We will be honestly told to stay up. It becomes only a counterproductivity even if it cheats.(私たちに起きていることを正直に打ち明けるしかないでしょうね。ごまかしても逆効果にしかなりません。)

(正直に・・そうするしかないかもしれない・・・)

 いい考えが思い浮かばないまま、ヒカルがようやくネネに視線を向けた。常人離れしたヒカルを目の当たりにして、ネネは困惑を隠せなくなっていた。

「ネネちゃん・・ビックリしてるよね・・まるでマンガみたいなことを、あたしがしてたんだから・・・」

 何とか言葉を切り出そうとするヒカル。ネネはヒカルに困惑の視線を向けてきていた。

「何がどうなってるの・・ヒカル、何なのよ、今の・・・!?

「えっと・・話せば長くなるというか・・どう話したらいいのか分かんないというか・・・」

 問い詰めてくるネネに、ヒカルは言葉を詰まらせる。

「ちゃんと説明して!でないと納得しろって言われてもできないって!」

 ネネに詰め寄られて、ヒカルがさらに困惑する。彼女は何とか、自分なりに事情を説明しようとした。

 

 ヒカルの発揮した強大な力に返り討ちにされ、やむなくギルティア本部に戻ってきたカイロス。2度もの撃退に、彼は苛立ちを膨らませていた。
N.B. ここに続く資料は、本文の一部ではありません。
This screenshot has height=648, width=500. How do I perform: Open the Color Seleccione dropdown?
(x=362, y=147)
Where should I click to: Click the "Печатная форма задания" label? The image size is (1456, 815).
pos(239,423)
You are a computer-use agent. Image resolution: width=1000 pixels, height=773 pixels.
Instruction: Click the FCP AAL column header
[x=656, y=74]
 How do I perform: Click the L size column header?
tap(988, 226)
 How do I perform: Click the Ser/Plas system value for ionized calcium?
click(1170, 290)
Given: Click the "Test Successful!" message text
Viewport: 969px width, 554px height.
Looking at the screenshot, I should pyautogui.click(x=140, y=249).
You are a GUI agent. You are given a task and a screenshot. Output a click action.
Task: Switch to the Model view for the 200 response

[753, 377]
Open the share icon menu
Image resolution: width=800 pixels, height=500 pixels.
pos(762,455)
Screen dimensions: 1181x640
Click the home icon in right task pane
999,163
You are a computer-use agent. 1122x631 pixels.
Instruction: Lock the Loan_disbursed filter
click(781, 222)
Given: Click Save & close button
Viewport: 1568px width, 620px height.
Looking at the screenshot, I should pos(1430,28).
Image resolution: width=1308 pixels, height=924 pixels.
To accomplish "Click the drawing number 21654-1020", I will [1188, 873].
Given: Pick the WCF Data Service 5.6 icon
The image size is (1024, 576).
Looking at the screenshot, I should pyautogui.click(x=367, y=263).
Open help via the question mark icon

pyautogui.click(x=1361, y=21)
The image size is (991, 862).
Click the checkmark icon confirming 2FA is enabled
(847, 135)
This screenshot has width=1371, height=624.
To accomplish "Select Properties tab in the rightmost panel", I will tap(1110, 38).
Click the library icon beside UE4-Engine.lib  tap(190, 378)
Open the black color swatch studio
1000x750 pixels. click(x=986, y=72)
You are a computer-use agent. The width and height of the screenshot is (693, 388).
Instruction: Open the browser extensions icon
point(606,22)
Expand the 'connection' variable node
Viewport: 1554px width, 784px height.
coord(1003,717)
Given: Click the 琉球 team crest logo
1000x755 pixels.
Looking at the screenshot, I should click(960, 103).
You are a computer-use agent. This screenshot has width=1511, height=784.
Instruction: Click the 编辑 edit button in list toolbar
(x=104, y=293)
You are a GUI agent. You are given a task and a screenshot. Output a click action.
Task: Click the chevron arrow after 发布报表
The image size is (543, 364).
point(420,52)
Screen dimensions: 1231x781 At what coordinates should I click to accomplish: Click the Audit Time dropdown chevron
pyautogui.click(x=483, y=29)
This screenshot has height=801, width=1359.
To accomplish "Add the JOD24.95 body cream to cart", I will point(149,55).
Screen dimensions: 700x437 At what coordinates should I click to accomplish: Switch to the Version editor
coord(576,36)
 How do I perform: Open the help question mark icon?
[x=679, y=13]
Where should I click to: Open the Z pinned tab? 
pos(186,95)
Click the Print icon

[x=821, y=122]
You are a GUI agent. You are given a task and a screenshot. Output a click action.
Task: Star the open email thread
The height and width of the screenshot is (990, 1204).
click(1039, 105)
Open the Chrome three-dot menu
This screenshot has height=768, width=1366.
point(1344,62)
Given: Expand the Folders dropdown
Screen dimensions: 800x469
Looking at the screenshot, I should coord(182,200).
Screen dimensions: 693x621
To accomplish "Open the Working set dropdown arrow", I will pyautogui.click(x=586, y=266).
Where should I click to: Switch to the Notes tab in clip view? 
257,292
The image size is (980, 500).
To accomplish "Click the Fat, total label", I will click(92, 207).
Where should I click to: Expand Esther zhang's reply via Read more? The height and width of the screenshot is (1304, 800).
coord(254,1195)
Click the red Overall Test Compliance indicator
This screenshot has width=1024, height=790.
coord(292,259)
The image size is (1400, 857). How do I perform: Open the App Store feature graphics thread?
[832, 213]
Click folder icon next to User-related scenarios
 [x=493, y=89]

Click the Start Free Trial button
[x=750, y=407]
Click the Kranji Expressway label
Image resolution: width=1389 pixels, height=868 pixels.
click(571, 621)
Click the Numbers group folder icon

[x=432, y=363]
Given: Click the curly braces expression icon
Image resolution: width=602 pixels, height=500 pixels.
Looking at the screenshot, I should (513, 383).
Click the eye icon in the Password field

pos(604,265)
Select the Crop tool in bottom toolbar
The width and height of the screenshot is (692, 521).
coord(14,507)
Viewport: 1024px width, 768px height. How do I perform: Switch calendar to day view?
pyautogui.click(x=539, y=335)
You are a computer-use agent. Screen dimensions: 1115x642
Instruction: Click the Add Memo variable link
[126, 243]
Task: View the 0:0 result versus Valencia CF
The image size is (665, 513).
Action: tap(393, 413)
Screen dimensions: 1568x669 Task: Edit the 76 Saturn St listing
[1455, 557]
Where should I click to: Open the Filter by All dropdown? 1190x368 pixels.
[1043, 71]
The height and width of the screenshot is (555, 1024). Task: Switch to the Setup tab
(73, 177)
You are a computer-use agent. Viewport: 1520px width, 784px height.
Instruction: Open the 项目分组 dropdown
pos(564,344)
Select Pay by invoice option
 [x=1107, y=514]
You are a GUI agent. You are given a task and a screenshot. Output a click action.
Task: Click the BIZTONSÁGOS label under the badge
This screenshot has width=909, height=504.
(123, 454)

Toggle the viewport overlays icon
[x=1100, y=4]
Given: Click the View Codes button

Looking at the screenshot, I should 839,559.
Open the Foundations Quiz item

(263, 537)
「バカな・・いくらドライブウォーリアーとはいえ、あんな小娘にオレが逃げ帰ることになるとは・・・!」

「ウラヌスが出してきた真の力、あなたも体感したようね・・」

 カイロスに声をかけてきたのはダイアナだった。

「フン・・失敗したオレを見下しに来たのか・・・!?

「あなたじゃないのよ・・ウラヌスの力が脅威ということよ・・・」

 鼻で笑ってくるカイロスに、ダイアナはため息混じりに言いかける。

「私たちの攻撃も、常識も通用しない・・全てを塗り替えてくる・・それはあなたも嫌々ながら感じているはずよ・・」

「そんなバカなこと・・・!」

「もはや魔法やデバイスといった理屈ではなくなっている・・おそらく、プルートとなった神凪メイも・・・」

 吐き捨てるカイロスに、ダイアナが話を続ける。彼女の言葉を耳にして、カイロスも緊迫を感じずにはいられなかった。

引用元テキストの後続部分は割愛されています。